## Exercise task
In the bug report on Perl's random seeding below, how many bytes does Perl read from /dev/urandom to build the seed?

## Passage to read
The random number generation for `srand()` is weak

[scottchiefbaker]

Description

As part of my exploration into the guts of how Perl handles random numbers I've come across some interesting things. When rand() is called without calling srand() first, a "random" seed is chosen to kick off the drand48 PRNG.

On Linux (or any system with /dev/urandom) the seed is chosen by taking four bytes from urandom and generating a U32 from it. For 90% of use cases this is probably find for a general seed. This is good, well thought out, and the correct way to seed a PRNG.

On non-Linux systems, or when /dev/urandom fails to read, Perl fails back to very simple hash of: unixtime, Perl PID, Pointer address, and a hash of a pointer address. On it's face this should be a semi-decent random seed. It would be pretty difficult to guess or repeat a given seed.

However after doing some testing I'm finding that repeated calls to seed() return very similar values. Usually the values only vary between 2 to 4 bits.

Steps to Reproduce

Call the seed() function repeatedly

3106881140, 3106881131, 3106881119, 3106881110
662064185, 662064176, 662064164, 662064155
2315860893, 2315860881, 2315860869, 2315860857

I used the following code:

PerlIO_printf(Perl_debug_log, "SEED: %u/%u/%u/%u\n", seed(), seed(), seed(), seed());

at the end of the Perl_drand48_init_r() and then called rand() from the CLI and saw the very similar values.

## Data
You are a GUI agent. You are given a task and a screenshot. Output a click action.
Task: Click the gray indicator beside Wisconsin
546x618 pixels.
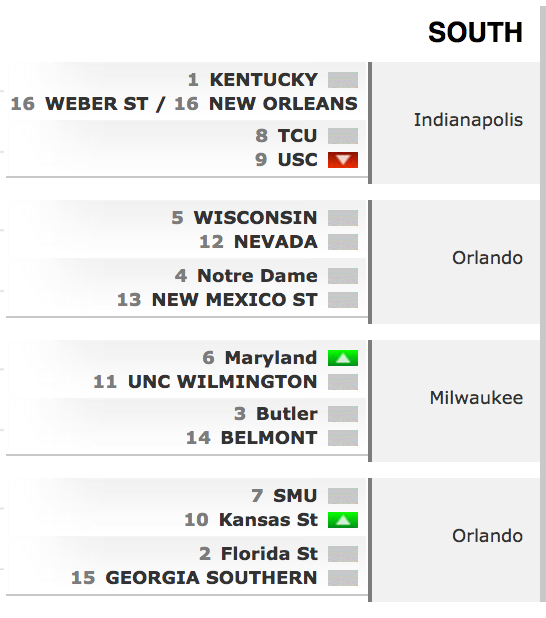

## Reply
Four bytes, which it turns into a U32.